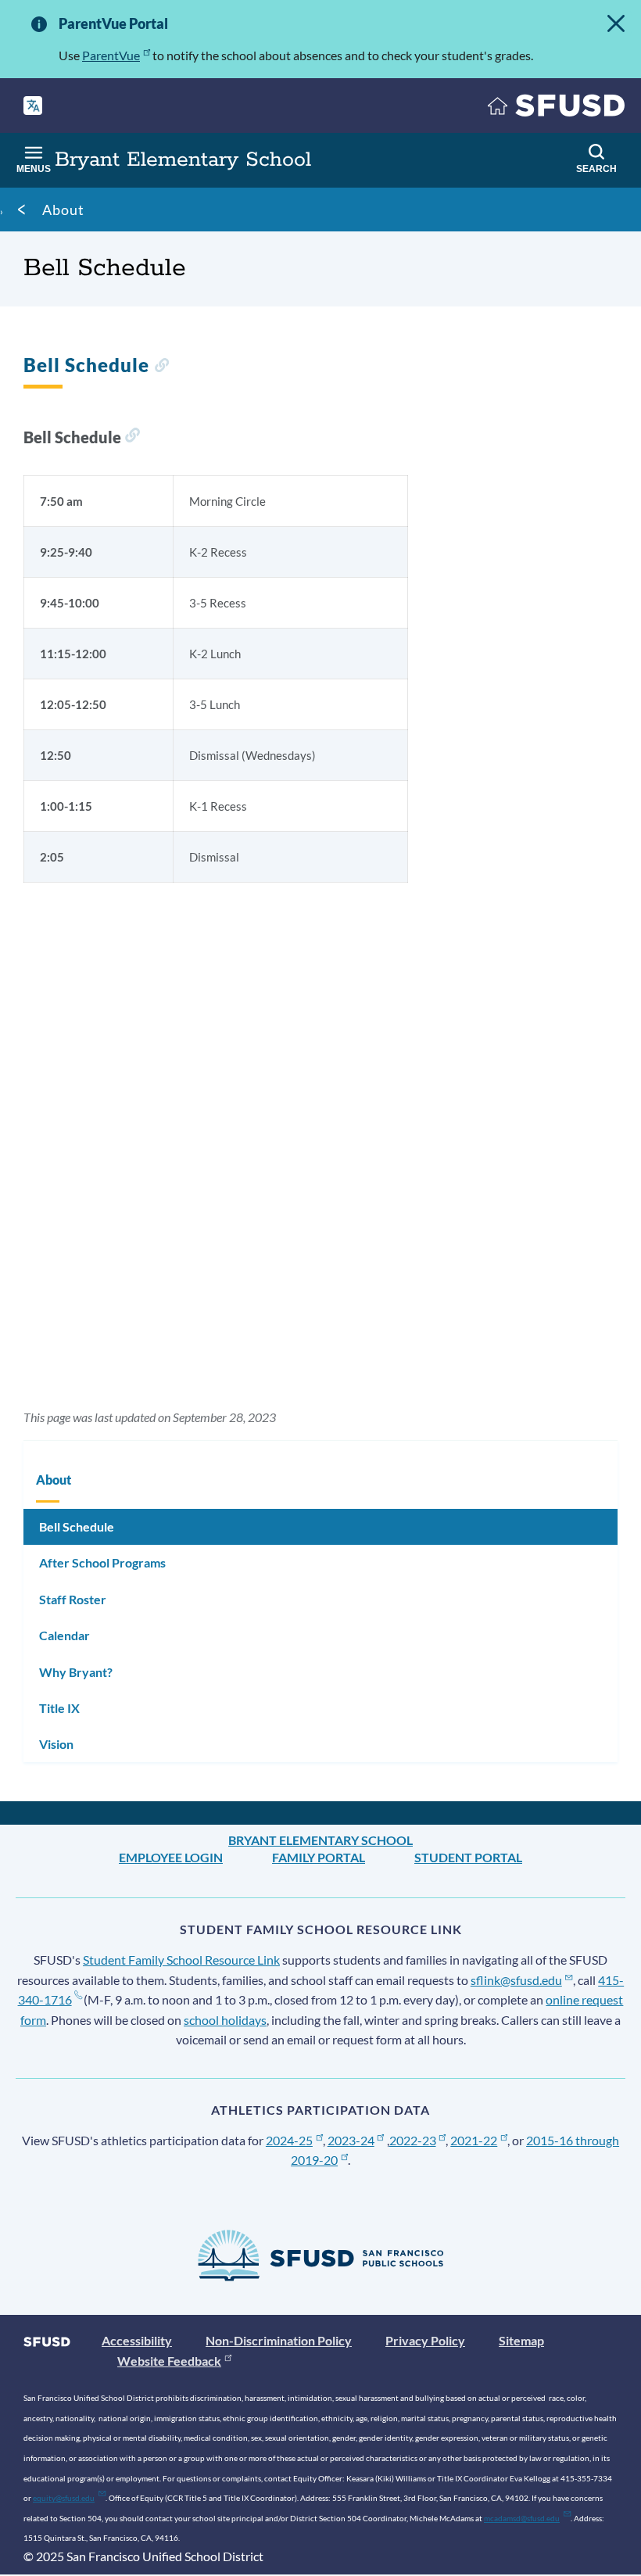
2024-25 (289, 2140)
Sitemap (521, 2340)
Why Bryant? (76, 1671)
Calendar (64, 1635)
=====
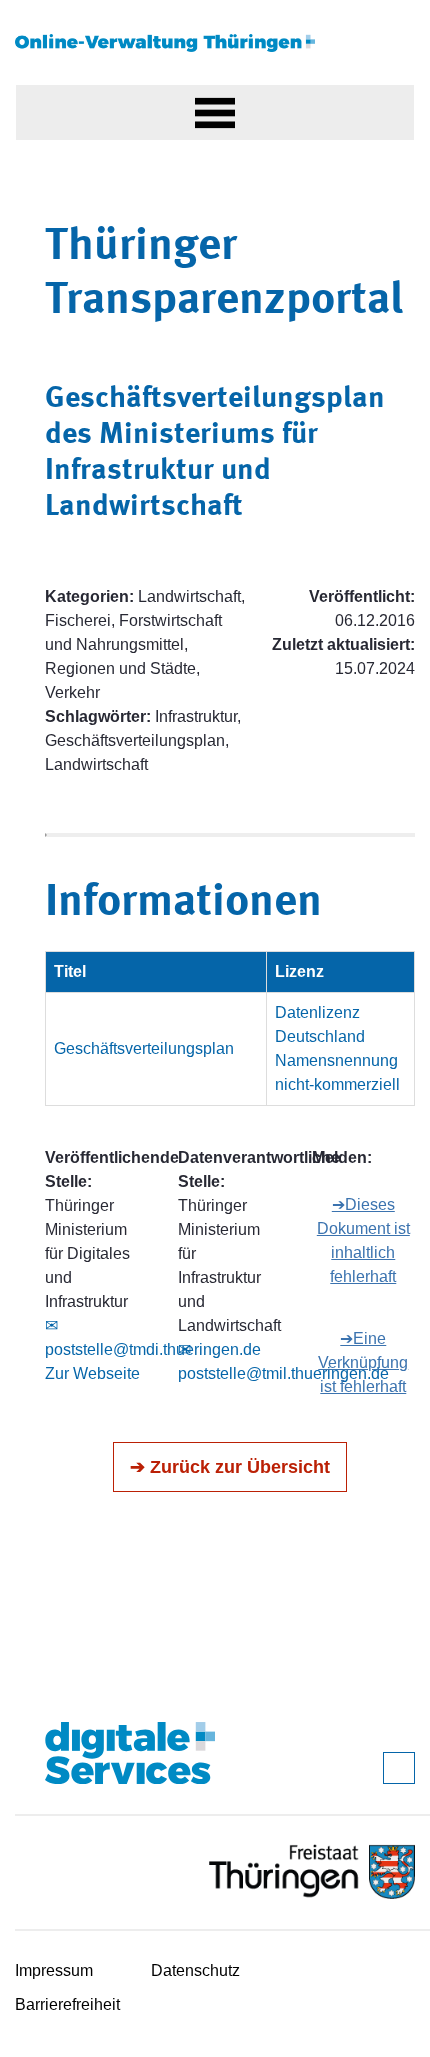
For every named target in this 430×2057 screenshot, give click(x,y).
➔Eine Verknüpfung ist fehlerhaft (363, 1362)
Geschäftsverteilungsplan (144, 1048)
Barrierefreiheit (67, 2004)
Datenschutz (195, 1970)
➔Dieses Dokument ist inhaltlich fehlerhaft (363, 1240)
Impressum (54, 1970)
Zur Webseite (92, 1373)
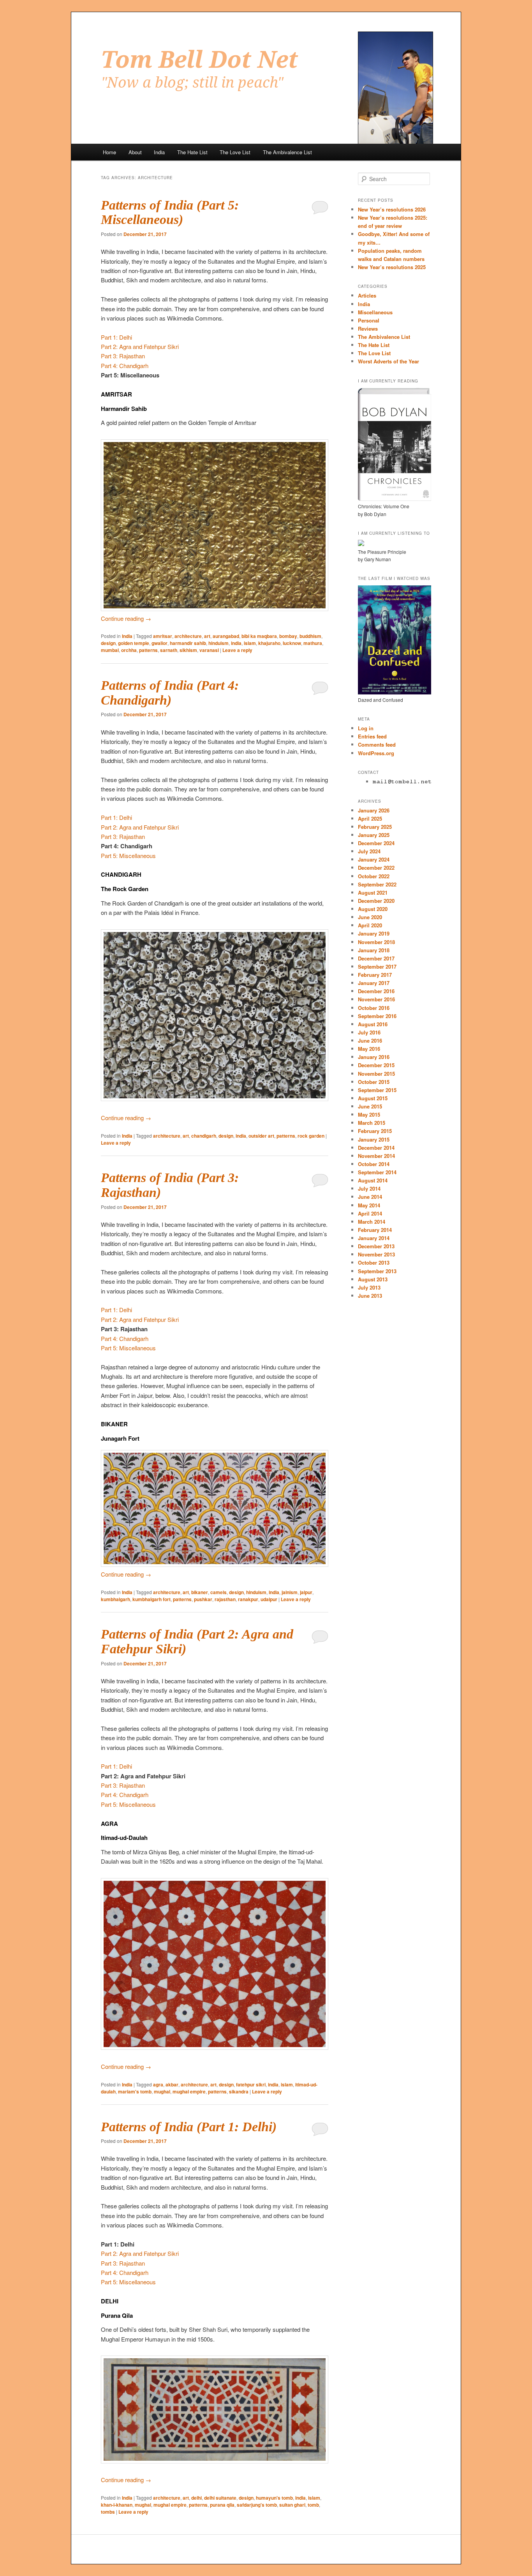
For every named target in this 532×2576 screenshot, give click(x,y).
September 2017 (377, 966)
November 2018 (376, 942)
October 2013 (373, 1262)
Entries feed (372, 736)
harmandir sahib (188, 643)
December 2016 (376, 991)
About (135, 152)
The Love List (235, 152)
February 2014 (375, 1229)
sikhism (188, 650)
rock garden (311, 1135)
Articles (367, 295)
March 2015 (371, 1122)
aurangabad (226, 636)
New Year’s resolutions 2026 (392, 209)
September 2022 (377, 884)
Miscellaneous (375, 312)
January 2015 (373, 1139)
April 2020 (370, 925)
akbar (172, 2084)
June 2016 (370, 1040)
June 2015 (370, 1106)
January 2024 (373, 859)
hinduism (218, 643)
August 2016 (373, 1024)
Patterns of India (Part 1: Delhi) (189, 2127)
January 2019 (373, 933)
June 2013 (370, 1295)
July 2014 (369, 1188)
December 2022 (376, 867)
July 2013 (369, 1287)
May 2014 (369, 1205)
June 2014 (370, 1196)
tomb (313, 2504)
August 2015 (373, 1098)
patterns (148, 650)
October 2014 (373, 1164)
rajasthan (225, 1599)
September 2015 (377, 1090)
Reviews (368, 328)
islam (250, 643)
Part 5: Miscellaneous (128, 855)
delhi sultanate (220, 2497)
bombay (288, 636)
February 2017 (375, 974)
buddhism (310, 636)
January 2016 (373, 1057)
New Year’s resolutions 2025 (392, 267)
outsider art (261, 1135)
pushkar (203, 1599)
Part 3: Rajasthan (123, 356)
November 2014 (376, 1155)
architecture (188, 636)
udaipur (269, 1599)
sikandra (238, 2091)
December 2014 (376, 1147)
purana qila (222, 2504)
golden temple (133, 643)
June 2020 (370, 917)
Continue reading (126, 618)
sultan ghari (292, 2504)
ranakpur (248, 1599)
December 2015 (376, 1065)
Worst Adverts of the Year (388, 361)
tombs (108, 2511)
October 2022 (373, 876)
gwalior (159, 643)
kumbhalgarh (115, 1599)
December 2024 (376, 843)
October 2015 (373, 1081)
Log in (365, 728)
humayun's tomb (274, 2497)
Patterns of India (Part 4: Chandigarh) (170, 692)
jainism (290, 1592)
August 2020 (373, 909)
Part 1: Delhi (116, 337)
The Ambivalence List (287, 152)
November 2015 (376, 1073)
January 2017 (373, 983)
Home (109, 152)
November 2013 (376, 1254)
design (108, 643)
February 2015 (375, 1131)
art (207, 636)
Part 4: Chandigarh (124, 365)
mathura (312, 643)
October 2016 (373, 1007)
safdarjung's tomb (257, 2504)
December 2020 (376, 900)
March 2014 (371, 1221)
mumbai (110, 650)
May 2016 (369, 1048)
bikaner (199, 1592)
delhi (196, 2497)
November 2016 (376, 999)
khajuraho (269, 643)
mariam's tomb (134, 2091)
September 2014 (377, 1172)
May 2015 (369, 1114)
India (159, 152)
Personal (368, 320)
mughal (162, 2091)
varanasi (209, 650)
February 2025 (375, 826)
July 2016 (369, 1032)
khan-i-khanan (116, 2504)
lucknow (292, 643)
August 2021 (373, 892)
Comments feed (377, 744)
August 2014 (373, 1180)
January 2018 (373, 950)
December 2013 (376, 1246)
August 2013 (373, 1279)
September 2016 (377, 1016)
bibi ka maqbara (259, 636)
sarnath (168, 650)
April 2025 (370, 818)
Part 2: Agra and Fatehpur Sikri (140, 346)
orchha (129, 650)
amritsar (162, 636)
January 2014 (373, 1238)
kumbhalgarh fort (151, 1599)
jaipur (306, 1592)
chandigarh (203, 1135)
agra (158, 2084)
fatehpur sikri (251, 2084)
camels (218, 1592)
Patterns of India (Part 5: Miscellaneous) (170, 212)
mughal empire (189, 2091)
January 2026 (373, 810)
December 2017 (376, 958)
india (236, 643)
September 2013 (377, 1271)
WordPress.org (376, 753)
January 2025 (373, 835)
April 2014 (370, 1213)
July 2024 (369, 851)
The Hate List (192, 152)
=====
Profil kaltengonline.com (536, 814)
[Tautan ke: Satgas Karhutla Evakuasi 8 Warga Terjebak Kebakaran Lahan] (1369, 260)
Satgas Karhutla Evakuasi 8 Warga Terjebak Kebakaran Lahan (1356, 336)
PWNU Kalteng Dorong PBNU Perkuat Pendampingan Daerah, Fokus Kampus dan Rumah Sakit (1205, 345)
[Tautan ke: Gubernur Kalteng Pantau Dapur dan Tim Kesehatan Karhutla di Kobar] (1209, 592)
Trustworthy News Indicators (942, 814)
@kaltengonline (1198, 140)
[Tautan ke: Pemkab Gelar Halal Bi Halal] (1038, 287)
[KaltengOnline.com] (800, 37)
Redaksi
=====
▸ **Task to carry out**
Scan the lines above for "September 2016 (377, 1016)" and for "The Hate List (192, 152)". Repeat exactly the line holding each of them and every line in between.

▸ **Answer below**
September 2016 (377, 1016)
bibi ka maqbara (259, 636)
sarnath (168, 650)
April 2025 (370, 818)
Part 2: Agra and Fatehpur Sikri (140, 346)
orchha (129, 650)
amritsar (162, 636)
January 2014 (373, 1238)
kumbhalgarh fort (151, 1599)
jaipur (306, 1592)
chandigarh (203, 1135)
agra (158, 2084)
fatehpur sikri (251, 2084)
camels (218, 1592)
Patterns of India (Part 5: Miscellaneous) (170, 212)
mughal empire (189, 2091)
January 2026 (373, 810)
December 2017 (376, 958)
india (236, 643)
September 2013 (377, 1271)
WordPress.org (376, 753)
January 2025 (373, 835)
April 2014 (370, 1213)
July 2024 (369, 851)
The Hate List (192, 152)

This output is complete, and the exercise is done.